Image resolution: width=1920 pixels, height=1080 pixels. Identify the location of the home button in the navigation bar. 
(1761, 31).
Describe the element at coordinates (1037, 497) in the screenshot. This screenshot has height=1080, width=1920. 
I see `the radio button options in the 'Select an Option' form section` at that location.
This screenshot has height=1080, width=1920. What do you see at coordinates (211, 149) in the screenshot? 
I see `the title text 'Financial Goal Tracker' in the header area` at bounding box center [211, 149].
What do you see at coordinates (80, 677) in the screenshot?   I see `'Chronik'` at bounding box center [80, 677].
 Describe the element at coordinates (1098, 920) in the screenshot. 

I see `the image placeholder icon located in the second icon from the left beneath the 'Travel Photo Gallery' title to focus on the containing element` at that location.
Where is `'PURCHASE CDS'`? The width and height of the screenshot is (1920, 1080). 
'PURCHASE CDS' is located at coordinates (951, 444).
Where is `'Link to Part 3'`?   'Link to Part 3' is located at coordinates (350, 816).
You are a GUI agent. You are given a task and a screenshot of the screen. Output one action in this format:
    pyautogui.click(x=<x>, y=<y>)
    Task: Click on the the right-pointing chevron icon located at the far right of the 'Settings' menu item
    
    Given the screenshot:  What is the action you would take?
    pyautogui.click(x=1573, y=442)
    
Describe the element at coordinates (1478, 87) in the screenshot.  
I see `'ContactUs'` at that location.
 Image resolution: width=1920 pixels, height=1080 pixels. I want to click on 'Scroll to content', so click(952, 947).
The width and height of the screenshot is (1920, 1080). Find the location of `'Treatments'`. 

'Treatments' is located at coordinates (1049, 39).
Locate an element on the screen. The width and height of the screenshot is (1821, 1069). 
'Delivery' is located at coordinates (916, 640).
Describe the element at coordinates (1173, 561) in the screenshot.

━━━━━━━━━━

PROBLEM DESCRIPTION. Reproduce every item above word for word, without any alteration.

COMPLETE ANSWER.
Image resolution: width=1920 pixels, height=1080 pixels. Identify the location of the home button in the navigation bar. 
(1761, 31).
Describe the element at coordinates (1037, 497) in the screenshot. This screenshot has height=1080, width=1920. 
I see `the radio button options in the 'Select an Option' form section` at that location.
This screenshot has height=1080, width=1920. What do you see at coordinates (211, 149) in the screenshot? 
I see `the title text 'Financial Goal Tracker' in the header area` at bounding box center [211, 149].
What do you see at coordinates (80, 677) in the screenshot?   I see `'Chronik'` at bounding box center [80, 677].
 Describe the element at coordinates (1098, 920) in the screenshot. 

I see `the image placeholder icon located in the second icon from the left beneath the 'Travel Photo Gallery' title to focus on the containing element` at that location.
Where is `'PURCHASE CDS'`? The width and height of the screenshot is (1920, 1080). 
'PURCHASE CDS' is located at coordinates (951, 444).
Where is `'Link to Part 3'`?   'Link to Part 3' is located at coordinates (350, 816).
You are a GUI agent. You are given a task and a screenshot of the screen. Output one action in this format:
    pyautogui.click(x=<x>, y=<y>)
    Task: Click on the the right-pointing chevron icon located at the far right of the 'Settings' menu item
    
    Given the screenshot:  What is the action you would take?
    pyautogui.click(x=1573, y=442)
    
Describe the element at coordinates (1478, 87) in the screenshot.  
I see `'ContactUs'` at that location.
 Image resolution: width=1920 pixels, height=1080 pixels. I want to click on 'Scroll to content', so click(952, 947).
The width and height of the screenshot is (1920, 1080). Find the location of `'Treatments'`. 

'Treatments' is located at coordinates (1049, 39).
Locate an element on the screen. The width and height of the screenshot is (1821, 1069). 
'Delivery' is located at coordinates (916, 640).
Describe the element at coordinates (1173, 561) in the screenshot.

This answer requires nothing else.